CityofToronto / bdit_data-sources

Data sources used by the Big Data Innovation Team
https://github.com/orgs/CityofToronto/teams/bigdatainnovationteam
GNU General Public License v3.0
38 stars 8 forks source link

Make Text to Centreline Case Insensitive #628

Open radumas opened 1 year ago

radumas commented 1 year ago

From https://github.com/CityofToronto/bdit_data-sources/pull/421

Currently, gis.text_to_centreline() fails if the input text is capitalized, e.g.:

SELECT *
FROM gis.text_to_centreline(111,'BLOOR ST W', 'BETWEEN SHAW ST AND OSSINGTON AVE', NULL);

The problem has to do with using SPLIT_PART on fixed lower-case text and in the function function-clean_bylaws_text.sql which gis.text_to_centreline() calls. The 'Between' is also only checked for first letter capitalization.

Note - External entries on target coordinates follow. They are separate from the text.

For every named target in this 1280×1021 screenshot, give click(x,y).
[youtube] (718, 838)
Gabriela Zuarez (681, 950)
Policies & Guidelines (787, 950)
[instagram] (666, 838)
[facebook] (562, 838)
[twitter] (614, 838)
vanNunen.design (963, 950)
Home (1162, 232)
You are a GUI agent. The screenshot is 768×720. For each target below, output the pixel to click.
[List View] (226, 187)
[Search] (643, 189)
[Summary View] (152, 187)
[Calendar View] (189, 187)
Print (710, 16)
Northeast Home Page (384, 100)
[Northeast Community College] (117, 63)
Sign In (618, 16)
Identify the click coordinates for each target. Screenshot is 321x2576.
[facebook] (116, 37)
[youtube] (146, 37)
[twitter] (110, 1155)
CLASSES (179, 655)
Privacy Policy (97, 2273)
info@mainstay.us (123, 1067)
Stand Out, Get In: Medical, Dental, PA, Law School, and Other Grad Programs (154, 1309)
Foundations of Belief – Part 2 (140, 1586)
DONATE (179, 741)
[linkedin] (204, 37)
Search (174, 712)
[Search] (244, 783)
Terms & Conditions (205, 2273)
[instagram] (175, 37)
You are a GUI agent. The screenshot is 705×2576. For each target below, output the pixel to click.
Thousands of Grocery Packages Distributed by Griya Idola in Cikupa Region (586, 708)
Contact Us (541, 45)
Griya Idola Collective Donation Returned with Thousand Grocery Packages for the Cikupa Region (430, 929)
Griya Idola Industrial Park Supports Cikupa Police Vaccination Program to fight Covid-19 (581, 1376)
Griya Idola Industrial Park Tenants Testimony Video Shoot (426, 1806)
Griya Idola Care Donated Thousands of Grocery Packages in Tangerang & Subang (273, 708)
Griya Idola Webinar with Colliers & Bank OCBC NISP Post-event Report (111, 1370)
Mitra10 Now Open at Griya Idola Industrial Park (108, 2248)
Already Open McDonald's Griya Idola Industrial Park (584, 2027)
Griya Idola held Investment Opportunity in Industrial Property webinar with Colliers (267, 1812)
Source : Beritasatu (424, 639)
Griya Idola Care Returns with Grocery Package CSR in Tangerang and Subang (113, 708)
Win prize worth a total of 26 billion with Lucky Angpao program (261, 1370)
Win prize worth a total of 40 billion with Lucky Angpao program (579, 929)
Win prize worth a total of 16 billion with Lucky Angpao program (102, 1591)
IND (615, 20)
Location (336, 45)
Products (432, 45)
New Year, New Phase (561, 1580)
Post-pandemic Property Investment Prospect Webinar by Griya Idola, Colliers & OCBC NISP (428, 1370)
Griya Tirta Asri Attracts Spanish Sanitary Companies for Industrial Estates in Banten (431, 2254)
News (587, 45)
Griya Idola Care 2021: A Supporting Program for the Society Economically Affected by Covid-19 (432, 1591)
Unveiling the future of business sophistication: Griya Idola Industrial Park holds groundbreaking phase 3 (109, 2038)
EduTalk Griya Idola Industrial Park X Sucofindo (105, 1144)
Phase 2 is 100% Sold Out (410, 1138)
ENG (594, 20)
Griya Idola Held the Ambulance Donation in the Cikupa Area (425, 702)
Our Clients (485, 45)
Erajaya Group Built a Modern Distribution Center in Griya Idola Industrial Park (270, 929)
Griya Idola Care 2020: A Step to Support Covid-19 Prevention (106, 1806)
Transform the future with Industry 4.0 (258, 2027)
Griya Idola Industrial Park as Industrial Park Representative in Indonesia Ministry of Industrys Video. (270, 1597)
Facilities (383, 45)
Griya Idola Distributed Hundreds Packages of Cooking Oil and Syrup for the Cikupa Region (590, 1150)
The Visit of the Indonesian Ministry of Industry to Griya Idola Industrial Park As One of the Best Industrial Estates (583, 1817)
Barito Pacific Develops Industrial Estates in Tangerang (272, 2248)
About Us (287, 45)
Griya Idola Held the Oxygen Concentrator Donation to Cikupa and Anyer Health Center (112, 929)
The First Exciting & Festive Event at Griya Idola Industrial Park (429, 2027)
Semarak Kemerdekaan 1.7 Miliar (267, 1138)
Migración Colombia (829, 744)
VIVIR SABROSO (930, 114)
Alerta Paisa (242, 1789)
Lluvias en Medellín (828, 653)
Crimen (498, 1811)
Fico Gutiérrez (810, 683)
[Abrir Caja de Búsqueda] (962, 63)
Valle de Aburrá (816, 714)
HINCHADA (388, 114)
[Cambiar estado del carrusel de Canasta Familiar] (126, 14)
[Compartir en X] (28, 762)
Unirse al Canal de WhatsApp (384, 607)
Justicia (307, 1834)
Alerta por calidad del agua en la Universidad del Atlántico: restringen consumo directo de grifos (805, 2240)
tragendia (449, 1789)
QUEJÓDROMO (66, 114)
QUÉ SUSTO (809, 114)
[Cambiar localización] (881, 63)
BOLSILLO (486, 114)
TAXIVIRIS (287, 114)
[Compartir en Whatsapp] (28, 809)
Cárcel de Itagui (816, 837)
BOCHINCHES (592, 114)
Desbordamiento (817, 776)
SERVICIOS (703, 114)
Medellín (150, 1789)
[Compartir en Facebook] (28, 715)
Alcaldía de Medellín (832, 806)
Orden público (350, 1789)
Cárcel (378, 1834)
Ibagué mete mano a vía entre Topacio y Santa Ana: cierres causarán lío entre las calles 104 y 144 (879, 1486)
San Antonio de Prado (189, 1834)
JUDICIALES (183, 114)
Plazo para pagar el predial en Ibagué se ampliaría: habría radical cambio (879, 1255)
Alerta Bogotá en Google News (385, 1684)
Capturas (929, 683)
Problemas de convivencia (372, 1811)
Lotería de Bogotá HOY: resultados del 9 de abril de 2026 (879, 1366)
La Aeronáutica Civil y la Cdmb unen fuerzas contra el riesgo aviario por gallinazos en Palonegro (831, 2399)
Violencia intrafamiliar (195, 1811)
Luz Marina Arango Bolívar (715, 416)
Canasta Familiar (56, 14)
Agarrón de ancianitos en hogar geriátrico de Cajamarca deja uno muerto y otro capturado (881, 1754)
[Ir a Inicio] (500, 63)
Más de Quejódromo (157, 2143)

Unfortunately that PR introduced more complexity to an already rather complicated set of functions. Opening this issue for further improvements.

radumas commented 1 year ago

618 has a fix for the "point" and "of" keywords

gabrielwol commented 2 months ago

Seems like it should be a one line fix, altering the function inputs in the DECLARE statement like I did below: https://github.com/CityofToronto/bdit_data-sources/blob/d6596433c5a76e945ef50fbe307724c5238feddd/volumes/miovision/sql/function/function-identify-zero-counts.sql#L12-L13

gabrielwol commented 2 months ago

Note to future doer: briefly tried to address as above while fixing #1021 and discovered it would require a lot of changes to the regex, particularly in abbr_street and clean_bylaws_text.